Mastering a system’s domain always gives the tester some edge over someone with limited knowledge of the domain. Unlike black-box testing, where the tester only tests the user interface of the application; the tester has access to design documents and the database in the grey-box testing process. Having this information, when making a test plan, a tester may prepare better test data and test scenarios.
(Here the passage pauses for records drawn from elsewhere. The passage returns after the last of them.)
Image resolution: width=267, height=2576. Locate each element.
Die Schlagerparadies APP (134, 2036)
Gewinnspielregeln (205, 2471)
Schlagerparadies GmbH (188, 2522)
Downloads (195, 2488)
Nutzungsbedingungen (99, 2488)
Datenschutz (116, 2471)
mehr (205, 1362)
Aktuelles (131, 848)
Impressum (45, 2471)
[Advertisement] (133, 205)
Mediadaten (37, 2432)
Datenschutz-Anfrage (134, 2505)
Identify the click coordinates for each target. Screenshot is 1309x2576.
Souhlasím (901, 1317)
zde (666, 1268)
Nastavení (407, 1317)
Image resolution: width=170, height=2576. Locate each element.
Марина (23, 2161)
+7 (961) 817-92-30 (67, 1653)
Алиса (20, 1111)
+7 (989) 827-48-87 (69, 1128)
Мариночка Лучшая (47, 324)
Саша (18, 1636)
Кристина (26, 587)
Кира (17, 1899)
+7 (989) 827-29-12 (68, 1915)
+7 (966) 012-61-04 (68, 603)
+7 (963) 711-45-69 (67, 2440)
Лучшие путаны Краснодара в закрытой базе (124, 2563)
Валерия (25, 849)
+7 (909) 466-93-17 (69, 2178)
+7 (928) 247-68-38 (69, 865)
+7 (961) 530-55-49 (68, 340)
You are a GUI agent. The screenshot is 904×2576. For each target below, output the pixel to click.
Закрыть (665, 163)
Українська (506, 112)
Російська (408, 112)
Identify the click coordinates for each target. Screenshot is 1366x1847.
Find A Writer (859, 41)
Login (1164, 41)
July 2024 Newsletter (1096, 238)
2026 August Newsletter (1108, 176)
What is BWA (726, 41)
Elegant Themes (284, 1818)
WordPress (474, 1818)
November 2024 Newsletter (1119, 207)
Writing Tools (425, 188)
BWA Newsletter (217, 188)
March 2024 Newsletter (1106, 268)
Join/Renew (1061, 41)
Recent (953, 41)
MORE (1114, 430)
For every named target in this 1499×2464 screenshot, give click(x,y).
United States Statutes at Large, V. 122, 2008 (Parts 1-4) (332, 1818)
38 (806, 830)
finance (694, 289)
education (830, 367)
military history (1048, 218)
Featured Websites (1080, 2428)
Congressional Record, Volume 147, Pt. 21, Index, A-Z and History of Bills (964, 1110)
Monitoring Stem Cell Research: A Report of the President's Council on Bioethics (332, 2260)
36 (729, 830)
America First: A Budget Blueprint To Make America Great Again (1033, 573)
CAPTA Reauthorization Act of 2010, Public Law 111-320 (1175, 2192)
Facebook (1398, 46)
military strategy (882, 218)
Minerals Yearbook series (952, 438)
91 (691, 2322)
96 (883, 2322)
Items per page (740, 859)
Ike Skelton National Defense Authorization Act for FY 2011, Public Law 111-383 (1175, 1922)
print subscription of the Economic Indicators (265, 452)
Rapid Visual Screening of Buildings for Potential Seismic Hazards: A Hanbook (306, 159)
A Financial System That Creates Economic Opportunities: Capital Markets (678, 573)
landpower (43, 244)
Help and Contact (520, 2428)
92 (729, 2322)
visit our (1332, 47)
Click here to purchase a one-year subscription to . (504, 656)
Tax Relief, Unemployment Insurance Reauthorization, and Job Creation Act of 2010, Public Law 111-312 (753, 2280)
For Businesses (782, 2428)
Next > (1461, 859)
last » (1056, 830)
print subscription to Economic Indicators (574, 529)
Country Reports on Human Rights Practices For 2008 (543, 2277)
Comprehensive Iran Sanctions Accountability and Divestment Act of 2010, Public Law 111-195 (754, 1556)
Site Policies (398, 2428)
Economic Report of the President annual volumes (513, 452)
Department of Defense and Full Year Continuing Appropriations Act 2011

| Advantages | Disadvantages |
|---|---|
| Wherever possible, offer combined benefits of black-box and white-box testing. | As the access to source code is not available, the ability to go over the code and the coverage of the test is restricted. |
| Grey box testers do not rely on the source code; they rely instead on the definition of the interface and functional specifications. | If the software designer has already run a test case, the tests may be redundant. |
| Based on the limited information available, a gray box tester can design excellent test scenarios, particularly for communication protocols and handling of data type | It is unrealistic to test every possible input stream because it would take an unreasonable amount of time; therefore, many program paths will go untested. |
Software Testing – Levels
During the testing process, different levels exist. A brief overview of those rates is given in this chapter.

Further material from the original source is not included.